A rough guide to bullfighting and what to look out for when watching a bullfightThe month of May sees Madrid bring together some of the best bullfighters and most respected breeders in the great bullring of Las Ventas. The Feria of San Isidro is arguably one of the epicentres of the bullfighting calendar. Outside Spain there is very little understanding of what is a bullfight and yet so many tourists who come to Madrid find themselves buying inflated priced tickets to see one out of curiousity and have no or little idea let alone appreciation of what they are looking at.
We have compiled a rough guide to watching a bullfight with some terminology to help you go from bemused onlooker to passionate afficionado in one corrida!
The season starts in mid February and last till mid October. The village of Ajalvir is the first taurine festival in the Comunidad de Madrid. Las Ventas has a Spring and Autumn festivals as well as the more important fights of San Isidro starting in May
7pm to 9pm. It has been said it’s the only thing that starts on time in Spain!
How many fights
A fightcard ( cartel ) of 6 bulls – 3 Matadors. Each fight of 20 minutes
Type of fight
Corrida de Toros is a fully licensed and professional bullfight with seasoned Matadores and fullsized bulls of at least 4 years old and up to 700 kg. This being divided into three parts ( tercios) for the Picacdores, Banderillas and the Matador.
Corrida de Rejones is bullfighting on horseback. Mounted bullfighters battling fully grown bulls. A wholly different fight with tremendous skill.
Novillada con Picadores – A grade below the Matador de Toros and with younger and smaller bulls. Same fight structure of the Corrida de Toros. The fighters ( Novilleros) make up lack of professional experience with enthusiasm and desire to prove themselves to the ever critical Madrid crowd.
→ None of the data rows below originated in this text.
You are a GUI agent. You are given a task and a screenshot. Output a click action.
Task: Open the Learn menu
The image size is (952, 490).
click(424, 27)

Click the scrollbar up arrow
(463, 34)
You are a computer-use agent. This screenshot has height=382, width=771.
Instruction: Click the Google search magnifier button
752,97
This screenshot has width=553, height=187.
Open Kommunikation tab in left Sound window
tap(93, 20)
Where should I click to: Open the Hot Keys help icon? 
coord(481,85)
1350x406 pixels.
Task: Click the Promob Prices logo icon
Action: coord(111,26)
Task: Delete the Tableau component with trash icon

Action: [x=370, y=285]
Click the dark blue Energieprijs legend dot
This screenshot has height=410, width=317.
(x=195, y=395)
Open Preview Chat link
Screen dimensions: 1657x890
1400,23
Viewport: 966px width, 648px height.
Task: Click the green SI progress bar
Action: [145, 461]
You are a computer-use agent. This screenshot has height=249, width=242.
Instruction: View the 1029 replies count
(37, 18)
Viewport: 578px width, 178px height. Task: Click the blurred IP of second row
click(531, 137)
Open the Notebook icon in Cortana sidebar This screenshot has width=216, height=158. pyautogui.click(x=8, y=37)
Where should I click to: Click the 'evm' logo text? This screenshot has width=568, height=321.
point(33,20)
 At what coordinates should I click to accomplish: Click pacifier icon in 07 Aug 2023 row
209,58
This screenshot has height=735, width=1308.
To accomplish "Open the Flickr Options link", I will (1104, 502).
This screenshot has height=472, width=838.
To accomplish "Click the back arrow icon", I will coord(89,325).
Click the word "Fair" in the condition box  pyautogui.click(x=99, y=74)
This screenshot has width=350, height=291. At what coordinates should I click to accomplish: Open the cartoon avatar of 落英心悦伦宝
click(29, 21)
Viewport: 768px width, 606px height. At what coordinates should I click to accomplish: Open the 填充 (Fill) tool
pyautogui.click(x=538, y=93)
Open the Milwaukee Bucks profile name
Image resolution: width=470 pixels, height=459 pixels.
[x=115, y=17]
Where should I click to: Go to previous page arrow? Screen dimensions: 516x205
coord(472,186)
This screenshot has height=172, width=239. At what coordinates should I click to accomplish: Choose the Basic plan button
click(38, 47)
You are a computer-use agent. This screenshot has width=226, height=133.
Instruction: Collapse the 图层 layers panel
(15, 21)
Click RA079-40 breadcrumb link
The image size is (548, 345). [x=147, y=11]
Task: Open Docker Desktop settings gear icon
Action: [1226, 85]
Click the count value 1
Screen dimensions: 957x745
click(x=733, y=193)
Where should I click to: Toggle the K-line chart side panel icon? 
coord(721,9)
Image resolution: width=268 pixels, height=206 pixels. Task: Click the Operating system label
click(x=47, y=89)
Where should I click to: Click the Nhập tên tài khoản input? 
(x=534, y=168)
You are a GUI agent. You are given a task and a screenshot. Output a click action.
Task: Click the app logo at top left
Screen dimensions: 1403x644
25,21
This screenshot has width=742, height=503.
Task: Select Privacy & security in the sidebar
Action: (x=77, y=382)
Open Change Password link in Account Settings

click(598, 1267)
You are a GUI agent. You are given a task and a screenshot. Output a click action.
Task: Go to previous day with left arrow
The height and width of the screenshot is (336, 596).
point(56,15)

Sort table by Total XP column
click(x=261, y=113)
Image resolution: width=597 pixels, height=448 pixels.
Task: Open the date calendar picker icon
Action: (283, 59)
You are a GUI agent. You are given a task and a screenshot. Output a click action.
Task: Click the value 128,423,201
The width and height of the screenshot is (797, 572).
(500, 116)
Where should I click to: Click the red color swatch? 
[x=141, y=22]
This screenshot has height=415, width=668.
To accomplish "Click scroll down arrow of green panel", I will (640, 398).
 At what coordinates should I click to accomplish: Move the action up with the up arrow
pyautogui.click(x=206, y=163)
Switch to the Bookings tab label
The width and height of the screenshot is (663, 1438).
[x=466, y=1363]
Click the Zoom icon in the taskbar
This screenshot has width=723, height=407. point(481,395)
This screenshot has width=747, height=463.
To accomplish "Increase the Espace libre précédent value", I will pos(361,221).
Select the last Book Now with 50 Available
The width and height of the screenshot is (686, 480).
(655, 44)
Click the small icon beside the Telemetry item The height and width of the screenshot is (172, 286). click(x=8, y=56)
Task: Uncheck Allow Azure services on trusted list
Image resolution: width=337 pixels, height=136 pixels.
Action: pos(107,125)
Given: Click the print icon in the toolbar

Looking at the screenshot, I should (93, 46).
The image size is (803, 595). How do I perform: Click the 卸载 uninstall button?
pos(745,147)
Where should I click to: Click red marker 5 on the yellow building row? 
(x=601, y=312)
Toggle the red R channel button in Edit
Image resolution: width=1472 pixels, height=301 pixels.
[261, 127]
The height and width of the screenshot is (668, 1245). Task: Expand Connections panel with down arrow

Novillada sin Picadores – same but without the mounted Picadores.
What is the structure of a bullfight?
The start is the parade of the participants who salute the crowd and the President
The bullfight is divided into three stages ( tercios or thirds) each announced with a trumpet call
Tercio de varas. This is the first stage of the bullfight and first contact of bull and Matador and where the bull engages the Picadores ( mounted on horseback with lances) whose job is to weaken the bull by lancing the animal in his neck muscles and draw first blood.
Tercio de banderillas. The second stage sees the three banderilleros try to stab the bull in the neck with their banderillas ( type of wooden and sharpened skewers – one in each hand).
Tercio de muerte. The final act with the death of the bull. The matador, alone who engages the bull with passes leading to killing by his sword.
What is the crowd looking for?
The bullfight is a spectacle testing strength, skill and courage. As the old saying goes it takes two to tango and it´s no different in a bullfight.
The bull – is bred for aggression and the crowd expect ( and are paying) to the see Toro Bravo ( literally “ fighting bull”) live up to his name and breed by charging and responding to the bullfighter as well as having the endurance for the fight. Certainly the breeder will be hoping the crowd will applaud him for having his bulls in the fight.
The bullfighter – will need to show great skill and courage to face the bull. To do so he will need to engage the bull with elegant and skillful passes. The crowd will be looking to see how he does this in relation to how he understands the character and movements of the bull. These passes build to the point of the kill where he will need to dispatch the bull cleanly, with one blow. Low behold him if he is needlessly prolonging the death through clumsy attempts.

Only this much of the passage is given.